This quarter, the Salida High School Music and Theater Department had a new edition: student teacher Madelynn Siegrist. Siegrist is currently pursuing a music education degree at Adam State University in Alamosa, Colorado. She has been assisting music teacher André Wilkins with his classes, including Jazz Band, Concert Band, Audition Choir, and Concert Choir. She has also been helping out with the SHS Drama Team’s production of “Miss Holmes,” because in many rural schools, music teachers end up assisting theater productions. She is leaving SHS to student teach at an elementary school in Alamosa after the first week of March, which will allow her to be certified to teach K-12 after graduating. In the future, she hopes to teach either high school or middle school.
“It [teaching elementary school] will be a little bit of a challenge for me because that’s not something I really want to do after I graduate, but I’m really excited to learn. I want to teach high school or middle school. I’d like to teach choir, but I’ve liked teaching band a lot more than I thought I would,” Siegrist said.
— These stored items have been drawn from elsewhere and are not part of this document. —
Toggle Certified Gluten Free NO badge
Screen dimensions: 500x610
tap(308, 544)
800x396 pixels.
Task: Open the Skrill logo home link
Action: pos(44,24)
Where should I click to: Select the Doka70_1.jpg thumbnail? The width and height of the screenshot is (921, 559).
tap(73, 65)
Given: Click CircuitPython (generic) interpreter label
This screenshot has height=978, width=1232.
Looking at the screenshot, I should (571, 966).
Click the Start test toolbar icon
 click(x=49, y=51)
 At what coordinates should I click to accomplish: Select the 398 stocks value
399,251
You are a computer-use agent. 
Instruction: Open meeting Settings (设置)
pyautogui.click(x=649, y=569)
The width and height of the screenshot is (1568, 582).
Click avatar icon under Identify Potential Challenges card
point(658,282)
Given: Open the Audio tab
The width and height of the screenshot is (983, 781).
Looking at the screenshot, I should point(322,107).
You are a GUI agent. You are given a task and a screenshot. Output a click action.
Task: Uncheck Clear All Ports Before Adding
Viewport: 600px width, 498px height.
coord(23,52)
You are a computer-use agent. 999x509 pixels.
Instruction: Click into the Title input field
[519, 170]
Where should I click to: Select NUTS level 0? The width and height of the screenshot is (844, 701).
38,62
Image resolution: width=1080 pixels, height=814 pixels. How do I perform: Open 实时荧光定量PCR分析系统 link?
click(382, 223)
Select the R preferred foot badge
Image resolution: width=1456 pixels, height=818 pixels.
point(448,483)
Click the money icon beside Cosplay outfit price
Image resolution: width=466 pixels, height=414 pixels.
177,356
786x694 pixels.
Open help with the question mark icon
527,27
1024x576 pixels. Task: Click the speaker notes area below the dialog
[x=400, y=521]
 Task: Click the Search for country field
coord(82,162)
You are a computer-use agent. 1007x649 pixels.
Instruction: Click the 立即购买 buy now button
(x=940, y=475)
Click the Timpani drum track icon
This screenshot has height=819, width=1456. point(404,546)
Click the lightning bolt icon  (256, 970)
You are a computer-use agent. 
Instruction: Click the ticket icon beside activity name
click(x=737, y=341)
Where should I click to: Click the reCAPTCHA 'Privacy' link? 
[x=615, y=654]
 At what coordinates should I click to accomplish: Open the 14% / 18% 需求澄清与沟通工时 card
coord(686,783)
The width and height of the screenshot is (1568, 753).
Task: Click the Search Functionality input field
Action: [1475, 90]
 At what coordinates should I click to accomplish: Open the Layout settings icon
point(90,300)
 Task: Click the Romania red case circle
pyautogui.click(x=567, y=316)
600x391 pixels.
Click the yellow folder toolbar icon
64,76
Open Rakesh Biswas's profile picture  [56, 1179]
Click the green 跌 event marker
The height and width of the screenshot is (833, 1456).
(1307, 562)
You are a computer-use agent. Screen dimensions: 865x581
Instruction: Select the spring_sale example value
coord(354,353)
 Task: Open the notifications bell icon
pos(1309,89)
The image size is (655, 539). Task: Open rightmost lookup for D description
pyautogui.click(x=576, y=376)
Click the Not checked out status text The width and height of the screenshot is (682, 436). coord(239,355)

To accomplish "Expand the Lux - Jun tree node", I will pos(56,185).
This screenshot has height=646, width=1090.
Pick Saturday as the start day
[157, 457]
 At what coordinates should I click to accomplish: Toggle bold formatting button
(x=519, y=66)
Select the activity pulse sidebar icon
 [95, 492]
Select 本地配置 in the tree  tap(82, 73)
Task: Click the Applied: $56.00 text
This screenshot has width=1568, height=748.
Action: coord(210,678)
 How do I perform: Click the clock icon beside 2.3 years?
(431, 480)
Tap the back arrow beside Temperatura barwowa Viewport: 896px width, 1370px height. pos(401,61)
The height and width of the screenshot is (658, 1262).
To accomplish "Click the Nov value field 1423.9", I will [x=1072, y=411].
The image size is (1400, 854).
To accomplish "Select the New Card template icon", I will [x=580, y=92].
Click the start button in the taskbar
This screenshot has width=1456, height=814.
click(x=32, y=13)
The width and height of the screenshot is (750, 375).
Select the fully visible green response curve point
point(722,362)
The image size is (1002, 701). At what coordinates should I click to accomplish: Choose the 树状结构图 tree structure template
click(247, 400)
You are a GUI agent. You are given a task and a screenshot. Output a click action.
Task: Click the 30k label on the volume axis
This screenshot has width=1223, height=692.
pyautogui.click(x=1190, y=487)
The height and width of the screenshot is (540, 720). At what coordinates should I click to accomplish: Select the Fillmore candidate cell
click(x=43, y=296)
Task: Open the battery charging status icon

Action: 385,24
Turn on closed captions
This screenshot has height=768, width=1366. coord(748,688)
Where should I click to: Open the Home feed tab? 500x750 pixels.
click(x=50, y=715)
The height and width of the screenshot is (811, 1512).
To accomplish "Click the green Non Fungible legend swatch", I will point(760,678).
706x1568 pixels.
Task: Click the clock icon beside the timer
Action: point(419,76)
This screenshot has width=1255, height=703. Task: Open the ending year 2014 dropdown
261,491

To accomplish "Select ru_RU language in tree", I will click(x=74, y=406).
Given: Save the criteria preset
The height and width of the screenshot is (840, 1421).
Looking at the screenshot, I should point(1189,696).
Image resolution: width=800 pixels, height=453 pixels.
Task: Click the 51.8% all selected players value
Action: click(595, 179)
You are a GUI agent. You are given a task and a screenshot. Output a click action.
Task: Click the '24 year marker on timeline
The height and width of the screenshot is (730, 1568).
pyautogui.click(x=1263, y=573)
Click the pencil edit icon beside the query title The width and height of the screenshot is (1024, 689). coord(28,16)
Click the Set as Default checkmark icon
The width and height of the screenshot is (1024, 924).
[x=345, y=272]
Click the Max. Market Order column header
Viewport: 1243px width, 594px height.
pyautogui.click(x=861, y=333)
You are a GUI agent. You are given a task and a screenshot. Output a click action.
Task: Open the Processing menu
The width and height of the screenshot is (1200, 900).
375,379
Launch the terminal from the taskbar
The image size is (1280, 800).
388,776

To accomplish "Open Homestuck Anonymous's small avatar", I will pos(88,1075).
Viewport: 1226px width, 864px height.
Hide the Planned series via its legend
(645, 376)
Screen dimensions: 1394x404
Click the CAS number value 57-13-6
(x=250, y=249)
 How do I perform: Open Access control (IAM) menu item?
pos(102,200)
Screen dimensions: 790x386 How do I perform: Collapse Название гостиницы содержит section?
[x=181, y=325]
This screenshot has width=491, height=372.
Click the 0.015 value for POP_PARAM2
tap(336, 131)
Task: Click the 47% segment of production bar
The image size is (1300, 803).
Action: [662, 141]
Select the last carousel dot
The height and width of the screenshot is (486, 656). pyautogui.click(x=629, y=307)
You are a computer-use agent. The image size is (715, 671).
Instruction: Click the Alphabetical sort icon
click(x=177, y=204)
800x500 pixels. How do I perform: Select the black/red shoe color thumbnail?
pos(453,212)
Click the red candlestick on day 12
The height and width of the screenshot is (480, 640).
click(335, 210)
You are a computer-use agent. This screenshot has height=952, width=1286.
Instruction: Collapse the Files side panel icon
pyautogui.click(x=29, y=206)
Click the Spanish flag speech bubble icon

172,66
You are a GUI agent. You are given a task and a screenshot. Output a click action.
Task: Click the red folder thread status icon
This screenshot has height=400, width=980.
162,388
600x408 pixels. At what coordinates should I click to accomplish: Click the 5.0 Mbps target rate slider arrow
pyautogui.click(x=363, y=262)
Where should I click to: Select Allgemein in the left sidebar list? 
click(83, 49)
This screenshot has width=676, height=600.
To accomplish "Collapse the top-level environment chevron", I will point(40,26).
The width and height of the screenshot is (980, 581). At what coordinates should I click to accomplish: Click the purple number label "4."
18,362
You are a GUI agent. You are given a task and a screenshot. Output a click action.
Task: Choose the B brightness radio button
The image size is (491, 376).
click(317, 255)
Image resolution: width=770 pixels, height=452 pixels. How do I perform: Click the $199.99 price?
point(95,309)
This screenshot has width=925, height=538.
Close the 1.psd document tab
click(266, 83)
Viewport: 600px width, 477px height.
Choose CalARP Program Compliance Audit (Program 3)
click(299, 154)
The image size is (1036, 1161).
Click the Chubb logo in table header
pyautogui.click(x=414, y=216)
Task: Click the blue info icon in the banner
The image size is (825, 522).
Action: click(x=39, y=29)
Siegrist has always loved music and has been a musician for a long time, especially because she comes from a family of musicians. She has been singing for as long as she can remember, and she took piano and violin lessons as a child. Siegrist’s middle school did not have a choir program, which was the musical medium she was most interested in, so she enrolled in a community based choir. There, she met her future high school choir director, who really inspired her in her life and teaching career.
“When I was in middle school, I went to a little bit of a more underfunded middle school, and there was a really big band program and a really big orchestra program, but there was no choir. I didn’t want to not do music, but I didn’t want to play an instrument, so my parents had found an after school community choir for me to join. The director was the director of the high school I ended up going to. I want to be him when I grow up; he’s really great,” Siegrist said.
As she started to look into furthering her education, her love of music inspired her to pursue music education. She did not consider herself to be a great student in high school, and had a low GPA upon graduating, which caused her to look for schools with higher acceptance rates. After looking, Adams State University was the only college she applied to. After being accepted, she found so many reasons why she loved the university, including the smaller class sizes and ability to build connections.
“I was really lucky it [Adams State University] was the only school I applied for because I realized after I went all the reasons I wanted to be there and why it was the right choice for me like the smaller class size and being able to build connections with my professors and things like that. In high school, I was very in the back, and I made myself get lost, but in a smaller school like that there was nowhere for me to hide,” Siegrist said.
In her sophomore year of college, Siegrist attended an honor band hosted by Adams State University and saw Wilkins teach a clinic. She really enjoyed the way he taught and included everyone in the experience, and she specifically remembered how Wilkins included her in a lesson on conducting, even though she was a beginner and the friends she was with were further along in their education on the subject. This event endeared her to SHS, which led her to choose Salida to student teach, despite having the opportunity to teach in her hometown of Pueblo, Colorado.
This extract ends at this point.